The World Bank functions (get_wb_data, list_un_indicators with World Bank) require Python and the wbgapi package installed in a conda environment:

# Create conda environment
conda create -n your_env_name python=3.9
conda activate your_env_name
pip install wbgapi

Google Earth Engine and Copernicus Marine functions also use Python through reticulate. For Copernicus Marine, use Python >= 3.10 and install the Copernicus Marine Toolbox in the conda environment passed to conda_env. Copernicus Marine NetCDF files are read with terra::rast().
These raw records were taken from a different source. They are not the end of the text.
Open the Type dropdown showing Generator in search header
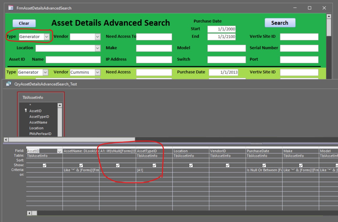The height and width of the screenshot is (222, 338). click(x=47, y=37)
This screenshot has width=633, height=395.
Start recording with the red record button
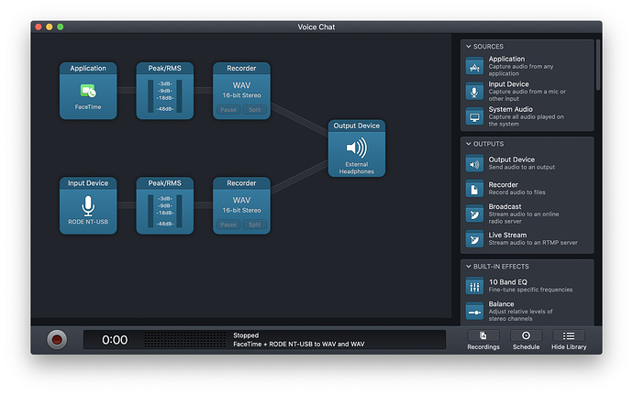point(57,340)
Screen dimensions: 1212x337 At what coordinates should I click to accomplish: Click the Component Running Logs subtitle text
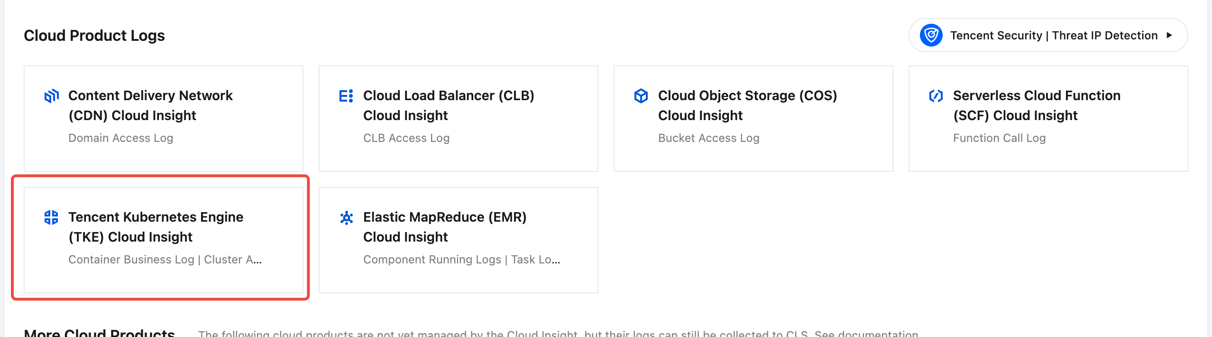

You can also install r-stars, r-ncdf4, and r-ncmeta to enable the optional fallback reader for NetCDF files that your local GDAL build cannot open through terra:

conda create -n marine_env python=3.10
conda activate marine_env
pip install copernicusmarine
mamba install -c conda-forge r-terra r-stars r-ncdf4 r-ncmeta

Quick Start

library(omniAPIr)

# View all available APIs
get_api_info()

# Discover indicators for UN data sources
who_indicators <- list_un_indicators("WHO")
ilo_unemployment <- list_un_indicators("ILO", search = "unemployment")

# Discover FAOSTAT metadata (use get_api_info for general info)
api_info <- get_api_info("FAOSTAT")

# Fetch data
cattle_data <- get_faostat_data(
  element = "2111",
  item = "cattle",
  database = "QCL",
  iso3 = "USA",
  mrv = 10
)

Available APIs

Use get_api_info() to view all available APIs and their documentation:

Discovering Indicators

For UN data sources (World Bank, UNSDG, UNDP, ILO, WHO), use list_un_indicators():

# List all WHO health indicators
who_indicators <- list_un_indicators("WHO")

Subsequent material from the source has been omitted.